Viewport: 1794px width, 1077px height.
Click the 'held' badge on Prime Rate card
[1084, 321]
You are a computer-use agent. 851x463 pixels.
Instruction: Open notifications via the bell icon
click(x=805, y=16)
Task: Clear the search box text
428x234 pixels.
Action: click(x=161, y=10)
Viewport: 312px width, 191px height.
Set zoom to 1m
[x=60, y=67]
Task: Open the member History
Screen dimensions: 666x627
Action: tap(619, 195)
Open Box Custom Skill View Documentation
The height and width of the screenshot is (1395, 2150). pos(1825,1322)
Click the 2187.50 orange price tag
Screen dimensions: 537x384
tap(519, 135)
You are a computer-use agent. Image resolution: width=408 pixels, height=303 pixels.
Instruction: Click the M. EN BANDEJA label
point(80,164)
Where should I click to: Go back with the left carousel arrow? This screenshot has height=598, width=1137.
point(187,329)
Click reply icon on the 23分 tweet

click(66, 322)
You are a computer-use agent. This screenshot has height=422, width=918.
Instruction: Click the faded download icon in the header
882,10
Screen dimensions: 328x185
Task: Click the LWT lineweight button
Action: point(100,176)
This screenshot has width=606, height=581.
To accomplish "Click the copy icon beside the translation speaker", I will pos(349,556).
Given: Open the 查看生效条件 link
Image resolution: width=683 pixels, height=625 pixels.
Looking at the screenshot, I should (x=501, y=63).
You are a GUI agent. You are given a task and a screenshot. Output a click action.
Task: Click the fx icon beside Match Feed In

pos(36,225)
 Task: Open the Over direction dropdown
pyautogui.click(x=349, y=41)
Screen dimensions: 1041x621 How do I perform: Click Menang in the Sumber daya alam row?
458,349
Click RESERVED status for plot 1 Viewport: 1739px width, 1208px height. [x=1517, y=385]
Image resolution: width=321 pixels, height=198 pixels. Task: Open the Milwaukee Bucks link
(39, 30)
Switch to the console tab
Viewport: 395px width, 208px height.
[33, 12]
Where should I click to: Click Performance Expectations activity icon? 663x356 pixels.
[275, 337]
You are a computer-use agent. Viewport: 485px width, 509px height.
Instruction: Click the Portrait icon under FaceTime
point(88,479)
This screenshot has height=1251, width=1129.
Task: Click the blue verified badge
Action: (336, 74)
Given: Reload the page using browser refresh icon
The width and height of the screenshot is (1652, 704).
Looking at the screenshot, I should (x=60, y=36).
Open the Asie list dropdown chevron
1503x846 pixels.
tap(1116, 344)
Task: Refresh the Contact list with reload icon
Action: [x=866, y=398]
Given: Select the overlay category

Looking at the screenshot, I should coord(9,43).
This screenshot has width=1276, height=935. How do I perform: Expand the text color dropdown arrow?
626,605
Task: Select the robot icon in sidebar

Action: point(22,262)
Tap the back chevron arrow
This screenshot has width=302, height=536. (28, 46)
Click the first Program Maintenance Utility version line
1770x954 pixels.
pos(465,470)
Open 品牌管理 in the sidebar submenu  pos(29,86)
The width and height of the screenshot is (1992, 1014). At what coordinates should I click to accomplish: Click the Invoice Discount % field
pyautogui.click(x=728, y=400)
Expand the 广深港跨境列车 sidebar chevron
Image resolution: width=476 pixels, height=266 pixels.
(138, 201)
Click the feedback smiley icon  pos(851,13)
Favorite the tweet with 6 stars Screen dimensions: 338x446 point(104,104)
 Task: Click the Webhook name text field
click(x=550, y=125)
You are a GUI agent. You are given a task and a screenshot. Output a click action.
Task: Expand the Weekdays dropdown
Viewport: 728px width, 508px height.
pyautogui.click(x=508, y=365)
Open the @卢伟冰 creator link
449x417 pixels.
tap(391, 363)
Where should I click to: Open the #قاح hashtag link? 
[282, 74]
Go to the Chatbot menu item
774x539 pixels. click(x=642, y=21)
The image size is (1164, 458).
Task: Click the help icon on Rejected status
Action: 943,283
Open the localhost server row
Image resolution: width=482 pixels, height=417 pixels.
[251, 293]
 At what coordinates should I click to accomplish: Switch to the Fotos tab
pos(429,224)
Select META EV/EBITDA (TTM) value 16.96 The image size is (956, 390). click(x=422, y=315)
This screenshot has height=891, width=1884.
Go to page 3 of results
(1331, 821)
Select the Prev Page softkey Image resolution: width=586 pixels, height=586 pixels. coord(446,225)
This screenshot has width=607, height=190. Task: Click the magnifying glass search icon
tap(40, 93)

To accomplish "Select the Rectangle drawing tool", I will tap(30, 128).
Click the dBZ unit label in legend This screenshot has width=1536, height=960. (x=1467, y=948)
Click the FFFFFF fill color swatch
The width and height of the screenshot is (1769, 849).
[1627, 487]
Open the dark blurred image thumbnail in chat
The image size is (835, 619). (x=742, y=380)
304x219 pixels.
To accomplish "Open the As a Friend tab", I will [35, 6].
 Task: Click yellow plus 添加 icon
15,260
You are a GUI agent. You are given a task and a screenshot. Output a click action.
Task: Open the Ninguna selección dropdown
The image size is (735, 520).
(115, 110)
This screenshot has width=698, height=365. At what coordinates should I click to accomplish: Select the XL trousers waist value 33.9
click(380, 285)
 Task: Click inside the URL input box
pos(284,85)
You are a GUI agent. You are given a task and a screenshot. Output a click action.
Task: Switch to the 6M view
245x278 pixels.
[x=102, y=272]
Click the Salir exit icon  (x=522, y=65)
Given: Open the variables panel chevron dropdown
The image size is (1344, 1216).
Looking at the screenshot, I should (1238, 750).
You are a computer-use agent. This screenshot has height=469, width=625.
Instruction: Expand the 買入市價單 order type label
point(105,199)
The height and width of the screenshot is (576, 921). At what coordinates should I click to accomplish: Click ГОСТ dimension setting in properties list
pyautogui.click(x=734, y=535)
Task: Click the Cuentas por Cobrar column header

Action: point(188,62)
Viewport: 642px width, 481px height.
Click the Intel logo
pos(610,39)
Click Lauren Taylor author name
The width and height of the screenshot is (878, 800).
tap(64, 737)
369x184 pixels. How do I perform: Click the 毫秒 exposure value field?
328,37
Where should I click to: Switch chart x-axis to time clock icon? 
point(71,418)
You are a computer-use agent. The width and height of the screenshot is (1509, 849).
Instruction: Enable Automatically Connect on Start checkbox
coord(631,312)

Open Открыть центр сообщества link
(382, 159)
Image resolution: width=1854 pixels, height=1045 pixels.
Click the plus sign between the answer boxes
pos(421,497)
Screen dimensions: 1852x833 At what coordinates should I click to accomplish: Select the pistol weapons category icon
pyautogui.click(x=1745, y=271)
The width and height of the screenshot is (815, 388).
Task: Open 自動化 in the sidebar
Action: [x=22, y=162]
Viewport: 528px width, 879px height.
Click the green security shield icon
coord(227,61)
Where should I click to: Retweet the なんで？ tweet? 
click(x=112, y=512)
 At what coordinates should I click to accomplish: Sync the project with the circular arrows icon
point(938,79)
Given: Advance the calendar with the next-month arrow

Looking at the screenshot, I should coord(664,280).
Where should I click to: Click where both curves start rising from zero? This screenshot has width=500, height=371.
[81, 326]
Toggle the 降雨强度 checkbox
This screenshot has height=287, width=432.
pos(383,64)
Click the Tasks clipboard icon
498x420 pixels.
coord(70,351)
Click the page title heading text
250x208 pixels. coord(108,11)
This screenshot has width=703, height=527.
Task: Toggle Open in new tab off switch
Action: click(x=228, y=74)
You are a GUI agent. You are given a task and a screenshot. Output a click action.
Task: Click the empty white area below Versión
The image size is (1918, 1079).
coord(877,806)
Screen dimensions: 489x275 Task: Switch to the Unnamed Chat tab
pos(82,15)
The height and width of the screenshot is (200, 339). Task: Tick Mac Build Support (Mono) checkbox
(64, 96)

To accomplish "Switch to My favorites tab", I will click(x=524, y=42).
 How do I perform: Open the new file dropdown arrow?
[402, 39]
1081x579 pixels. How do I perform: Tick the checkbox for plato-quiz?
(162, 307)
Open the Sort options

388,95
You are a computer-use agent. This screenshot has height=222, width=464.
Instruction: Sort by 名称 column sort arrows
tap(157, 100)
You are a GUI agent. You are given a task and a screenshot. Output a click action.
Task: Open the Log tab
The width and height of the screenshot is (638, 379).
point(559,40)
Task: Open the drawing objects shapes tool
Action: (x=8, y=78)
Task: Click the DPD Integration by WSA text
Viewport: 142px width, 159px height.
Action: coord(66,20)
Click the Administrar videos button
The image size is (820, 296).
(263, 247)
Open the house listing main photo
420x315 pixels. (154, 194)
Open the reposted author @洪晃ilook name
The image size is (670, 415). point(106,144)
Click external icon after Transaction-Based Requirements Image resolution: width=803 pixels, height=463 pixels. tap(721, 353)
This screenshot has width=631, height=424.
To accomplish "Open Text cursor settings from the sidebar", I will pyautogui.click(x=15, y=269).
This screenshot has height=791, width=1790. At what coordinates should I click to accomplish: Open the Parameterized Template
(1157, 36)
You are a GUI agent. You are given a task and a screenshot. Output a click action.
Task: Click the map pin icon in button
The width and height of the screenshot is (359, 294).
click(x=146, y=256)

------------------------

## Exercise description
Please reproduce everything from the line containing "Task: Click the DPD Integration by WSA text" down to the line containing "Click external icon", swapping "house listing" for "apartment listing" and leaving the rest unchanged.

## Output for this exercise
Task: Click the DPD Integration by WSA text
Viewport: 142px width, 159px height.
Action: coord(66,20)
Click the Administrar videos button
The image size is (820, 296).
(263, 247)
Open the apartment listing main photo
420x315 pixels. (154, 194)
Open the reposted author @洪晃ilook name
The image size is (670, 415). point(106,144)
Click external icon after Transaction-Based Requirements Image resolution: width=803 pixels, height=463 pixels. tap(721, 353)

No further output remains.